«Порядок в его образе жизни был доведен до последней степени точности. С людьми, окружавшими его, от дочери до слуг, князь был резок и неизменно требователен, и потому, не быв жестоким, он возбуждал к себе страх и почтительность, каких нелегко мог бы добиться самый жестокий человек. Несмотря на то, что он был в отставке и не имел теперь никакого значения в государственных делах, каждый начальник той губернии, где было имение князя, считал своим долгом являться к нему, и точно так же, как архитектор, садовник или княжна Марья, дожидался назначенного часа выхода князя в высокой официантской. И каждый в этой официантской испытывал то же чувство почтительности и даже страха в то время, как отворялась громадно-высокая дверь кабинета и показывалась в напудренном парике невысокая фигура старика, с маленькими, сухими ручками и серыми висячими бровями, иногда, когда он насупливался, застилавшими блеск умных и точно молодых блестящих глаз. Эта суровость и сухость старика производила на всех окружающих его такое тяжелое впечатление, что даже сама княжна Марья, единственная и любимая дочь князя Болконского, крестилась и шептала молитву, входя в его кабинет».

Портрет Е. Д. Волконской.

Федор Рокотов пишет Е. Д. Волконскую-Трубецкую в самом начале девяностых годов, возможно, непосредственно после рождения долгожданной наследницы. Голубовато-белое закрытое по новой моде платье с большим зеленым воротником, завязанной огромным бантом косынкой и пышная с короткими локонами прическа ни в чем не скрывают откровенной некрасивости княгини. Мужеподобные черты лица, жесткая посадка головы, неловкий разворот плечей — это и портретные черты Волконской, и отражение того, как по-новому начинает подходить к своим моделям художник. Задумчивая полуулыбка сменяется той серьезностью выражения лица, которая присуща человеку, когда он остается наедине с самим собой. Волконская никем и ничем не хочет казаться. Она такая, какова есть в жизни, и в этом утверждается ее человеческое чувство собственного достоинства.
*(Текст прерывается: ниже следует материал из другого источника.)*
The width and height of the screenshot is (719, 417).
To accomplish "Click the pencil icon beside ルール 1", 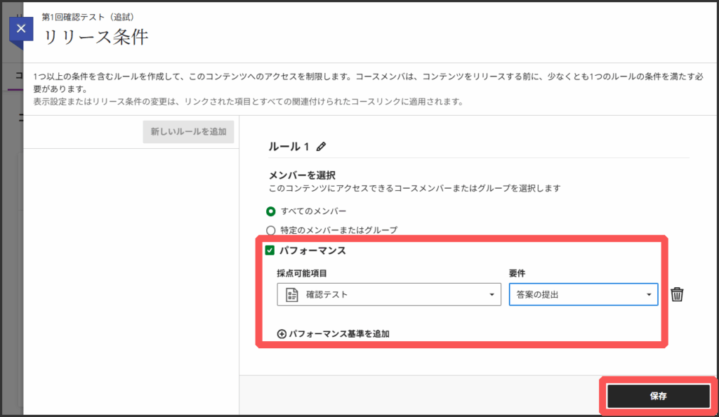I will (x=322, y=147).
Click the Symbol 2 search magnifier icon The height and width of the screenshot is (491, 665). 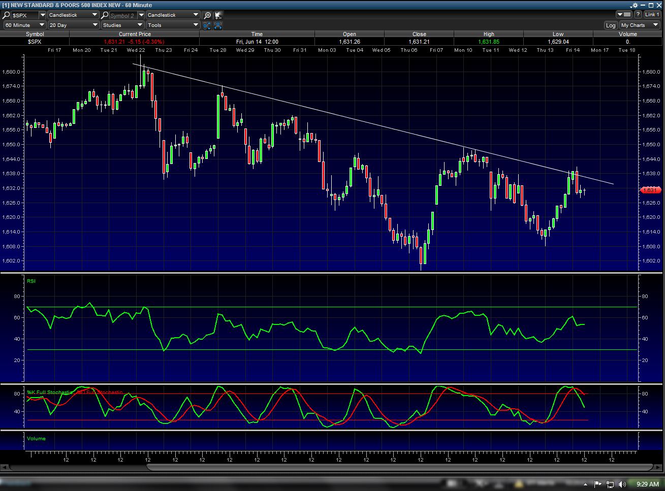[105, 15]

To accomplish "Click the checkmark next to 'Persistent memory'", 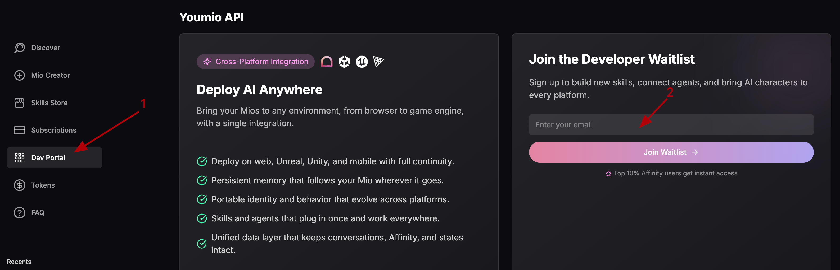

Той же откровенной простотой отмечен и другой одновременный портрет, долгое время фигурировавший как портрет неизвестной из собрания редактора-издателя журнала «Старые годы» П. П. Вейнера. Имевшаяся на подрамнике карандашная надпись: «Рокотов Писарева» дала основание считать, в значительной мере условно, рокотовский холст изображением Аграфены Михайловны Писаревой, урожденной Дурасовой, тем более это в писаревском собрании подобный портрет действительно числился.

Писарева — одна из наследниц знаменитого союза Мясниковых-Твердышевых, дочь Аграфены Мясниковой, вышедшей замуж за Алексея Дурасова, и двоюродная сестра Аграфены Закревской, музы Е. А. Баратынского и А. С. Пушкина. Отец Аграфены Михайловны приобрел у М. Г. Разумовской подмосковное «Люблино», где построил свой удивительный дом-дворец. Предание гласит, что в основу его плана был положен, по желанию заказчика, крест ордена Анны, которого тот якобы долго и усиленно добивался. Действительность представляется гораздо менее романтичной.

Талантливый, но остающийся пока безымянным зодчий обратился к форме садового павильона- эрмитажа с четырьмя крестообразно расположенными ризалитами, соединенными по окружности двойными колоннадами. Наделенный четырьмя одинаковыми фасадами дом очень напоминает благодаря этим колоннадам Странноприимный дом Шереметевых, нынешний Институт скорой помощи имени Склифосовского. Принятый архитектором план позволил создать большой центральный зал, увенчанный куполом, который снаружи венчался статуей Екатерины II. Легкие барельефы на наружных стенах перекликаются с гризайльной внутренней росписью Д. Скотти. Но действительную известность и популярность поместью приносит крепостной театр Дурасовых, который унаследовала вместе с дворцом и парком А. М. Писарева.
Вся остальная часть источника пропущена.